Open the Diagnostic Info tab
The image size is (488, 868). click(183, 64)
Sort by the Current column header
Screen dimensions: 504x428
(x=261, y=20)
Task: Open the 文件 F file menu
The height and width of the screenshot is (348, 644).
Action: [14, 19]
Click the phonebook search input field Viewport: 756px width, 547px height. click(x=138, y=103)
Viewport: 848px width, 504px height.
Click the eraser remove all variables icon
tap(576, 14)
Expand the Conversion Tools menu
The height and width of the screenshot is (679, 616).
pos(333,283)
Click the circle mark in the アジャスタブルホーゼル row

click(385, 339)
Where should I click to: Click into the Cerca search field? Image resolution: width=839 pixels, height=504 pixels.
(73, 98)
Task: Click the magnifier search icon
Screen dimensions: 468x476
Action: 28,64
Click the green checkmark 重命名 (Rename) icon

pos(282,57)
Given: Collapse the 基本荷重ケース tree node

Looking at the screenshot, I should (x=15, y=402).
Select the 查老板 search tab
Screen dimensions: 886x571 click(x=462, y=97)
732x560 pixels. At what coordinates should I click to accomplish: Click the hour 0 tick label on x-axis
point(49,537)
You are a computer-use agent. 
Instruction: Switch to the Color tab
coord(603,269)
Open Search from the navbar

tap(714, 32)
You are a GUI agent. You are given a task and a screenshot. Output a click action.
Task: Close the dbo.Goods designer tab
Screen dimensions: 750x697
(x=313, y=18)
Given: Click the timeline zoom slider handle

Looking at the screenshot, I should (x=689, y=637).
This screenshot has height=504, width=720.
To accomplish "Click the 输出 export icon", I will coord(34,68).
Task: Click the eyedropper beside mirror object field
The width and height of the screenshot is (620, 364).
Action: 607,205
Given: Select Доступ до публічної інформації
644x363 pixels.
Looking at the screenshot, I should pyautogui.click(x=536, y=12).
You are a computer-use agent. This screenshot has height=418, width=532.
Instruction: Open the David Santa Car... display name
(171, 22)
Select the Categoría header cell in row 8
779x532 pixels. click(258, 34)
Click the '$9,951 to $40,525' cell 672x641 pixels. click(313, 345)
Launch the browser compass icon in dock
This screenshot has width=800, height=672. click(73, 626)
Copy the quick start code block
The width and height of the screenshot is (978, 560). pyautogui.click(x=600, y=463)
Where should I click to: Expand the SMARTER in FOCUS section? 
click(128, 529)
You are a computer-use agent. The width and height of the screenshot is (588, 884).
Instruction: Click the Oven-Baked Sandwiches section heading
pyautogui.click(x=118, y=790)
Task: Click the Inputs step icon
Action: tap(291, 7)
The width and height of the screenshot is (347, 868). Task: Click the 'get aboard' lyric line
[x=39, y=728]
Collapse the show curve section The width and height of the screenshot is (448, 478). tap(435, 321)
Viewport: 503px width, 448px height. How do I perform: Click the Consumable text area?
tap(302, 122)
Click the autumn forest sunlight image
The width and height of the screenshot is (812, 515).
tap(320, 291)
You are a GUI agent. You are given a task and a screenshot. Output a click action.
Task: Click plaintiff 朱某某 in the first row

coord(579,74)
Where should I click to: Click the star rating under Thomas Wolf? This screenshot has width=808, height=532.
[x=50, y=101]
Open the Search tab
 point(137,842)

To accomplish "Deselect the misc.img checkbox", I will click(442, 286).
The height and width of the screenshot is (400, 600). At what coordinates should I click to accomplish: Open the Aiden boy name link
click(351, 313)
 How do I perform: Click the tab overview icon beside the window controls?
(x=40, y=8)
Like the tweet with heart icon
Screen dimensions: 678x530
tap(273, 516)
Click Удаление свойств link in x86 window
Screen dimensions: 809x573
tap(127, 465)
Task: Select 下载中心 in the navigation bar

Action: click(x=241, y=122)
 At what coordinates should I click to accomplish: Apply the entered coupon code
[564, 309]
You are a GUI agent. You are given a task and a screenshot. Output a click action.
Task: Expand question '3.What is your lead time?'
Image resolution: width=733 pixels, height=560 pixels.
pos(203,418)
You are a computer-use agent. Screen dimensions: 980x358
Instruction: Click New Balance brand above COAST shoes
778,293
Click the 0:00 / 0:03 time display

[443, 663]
- - -
● **WHAT YOU ARE ASKED TO DO**:
Where the data above reaches the line holding "Screen dimensions: 750x697", begin printing, and stop after the line holding "You are a computer-use agent. This". Each line must be reproduced exactly, with nothing else added.

● **RESPONSE BELOW**:
Screen dimensions: 750x697
(x=313, y=18)
Given: Click the timeline zoom slider handle

Looking at the screenshot, I should (x=689, y=637).
This screenshot has height=504, width=720.
To accomplish "Click the 输出 export icon", I will coord(34,68).
Task: Click the eyedropper beside mirror object field
The width and height of the screenshot is (620, 364).
Action: 607,205
Given: Select Доступ до публічної інформації
644x363 pixels.
Looking at the screenshot, I should pyautogui.click(x=536, y=12).
You are a computer-use agent. This screenshot has height=418, width=532.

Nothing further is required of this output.